**TO BE DONE**
Reproduce the records starting at the line that contains "Task: Enable Block" and ending at the end of the records, with the requests included. Scale every coordinate in the answers by 1.1, rounding to whole numbers with halves rounded up.

* Begin DATA ROWS *

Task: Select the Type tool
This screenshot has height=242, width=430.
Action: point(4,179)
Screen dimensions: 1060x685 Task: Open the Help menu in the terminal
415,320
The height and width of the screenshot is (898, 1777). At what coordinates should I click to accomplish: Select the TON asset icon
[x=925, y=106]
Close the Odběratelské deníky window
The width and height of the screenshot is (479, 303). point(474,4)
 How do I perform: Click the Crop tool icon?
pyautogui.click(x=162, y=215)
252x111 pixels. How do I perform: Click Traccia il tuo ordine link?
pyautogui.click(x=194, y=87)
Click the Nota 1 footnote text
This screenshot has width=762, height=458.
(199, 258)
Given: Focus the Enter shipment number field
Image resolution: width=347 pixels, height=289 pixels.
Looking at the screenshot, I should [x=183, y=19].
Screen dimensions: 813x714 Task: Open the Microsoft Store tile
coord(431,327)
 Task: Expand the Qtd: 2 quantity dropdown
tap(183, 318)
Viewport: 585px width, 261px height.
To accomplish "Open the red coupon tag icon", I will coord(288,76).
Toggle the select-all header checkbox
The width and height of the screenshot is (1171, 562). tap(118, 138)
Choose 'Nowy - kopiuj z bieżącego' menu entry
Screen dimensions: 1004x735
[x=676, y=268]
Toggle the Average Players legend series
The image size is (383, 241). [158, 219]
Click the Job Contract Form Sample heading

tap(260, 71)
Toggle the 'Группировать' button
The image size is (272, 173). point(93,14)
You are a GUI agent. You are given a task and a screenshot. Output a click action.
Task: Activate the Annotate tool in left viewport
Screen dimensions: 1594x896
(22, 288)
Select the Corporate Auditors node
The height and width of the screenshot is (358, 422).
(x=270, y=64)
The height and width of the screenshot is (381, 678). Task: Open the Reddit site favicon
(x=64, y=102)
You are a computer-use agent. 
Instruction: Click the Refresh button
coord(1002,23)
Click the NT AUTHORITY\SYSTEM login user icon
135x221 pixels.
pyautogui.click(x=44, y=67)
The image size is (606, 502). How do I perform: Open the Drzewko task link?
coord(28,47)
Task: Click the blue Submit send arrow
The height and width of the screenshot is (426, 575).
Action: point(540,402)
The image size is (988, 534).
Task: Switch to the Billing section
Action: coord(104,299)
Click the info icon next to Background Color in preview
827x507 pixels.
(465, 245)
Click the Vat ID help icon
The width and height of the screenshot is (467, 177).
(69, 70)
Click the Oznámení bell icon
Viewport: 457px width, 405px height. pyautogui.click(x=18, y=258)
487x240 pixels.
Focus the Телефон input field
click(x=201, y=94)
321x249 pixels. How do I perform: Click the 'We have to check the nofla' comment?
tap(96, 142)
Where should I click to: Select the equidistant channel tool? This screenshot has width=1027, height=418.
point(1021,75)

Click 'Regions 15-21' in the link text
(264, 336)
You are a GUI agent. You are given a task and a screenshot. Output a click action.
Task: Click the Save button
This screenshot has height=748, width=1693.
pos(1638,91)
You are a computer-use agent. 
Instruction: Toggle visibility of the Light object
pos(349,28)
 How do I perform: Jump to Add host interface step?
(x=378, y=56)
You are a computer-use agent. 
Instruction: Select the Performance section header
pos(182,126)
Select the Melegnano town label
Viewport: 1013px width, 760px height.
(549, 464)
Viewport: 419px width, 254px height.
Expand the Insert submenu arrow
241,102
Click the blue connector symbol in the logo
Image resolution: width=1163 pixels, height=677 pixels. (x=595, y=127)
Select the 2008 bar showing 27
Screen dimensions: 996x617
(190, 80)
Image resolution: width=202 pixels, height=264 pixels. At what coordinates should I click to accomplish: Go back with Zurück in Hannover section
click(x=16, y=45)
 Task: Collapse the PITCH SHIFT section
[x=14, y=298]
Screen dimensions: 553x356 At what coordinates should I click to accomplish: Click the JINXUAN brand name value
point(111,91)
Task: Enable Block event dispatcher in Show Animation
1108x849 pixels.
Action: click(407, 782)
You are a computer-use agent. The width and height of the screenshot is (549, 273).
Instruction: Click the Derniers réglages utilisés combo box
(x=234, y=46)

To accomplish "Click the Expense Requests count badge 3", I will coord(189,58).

* End DATA ROWS *

**TASK OUTPUT**
Task: Enable Block event dispatcher in Show Animation
1108x849 pixels.
Action: click(448, 860)
You are a computer-use agent. The width and height of the screenshot is (549, 273).
Instruction: Click the Derniers réglages utilisés combo box
(x=257, y=51)

To accomplish "Click the Expense Requests count badge 3", I will coord(208,64).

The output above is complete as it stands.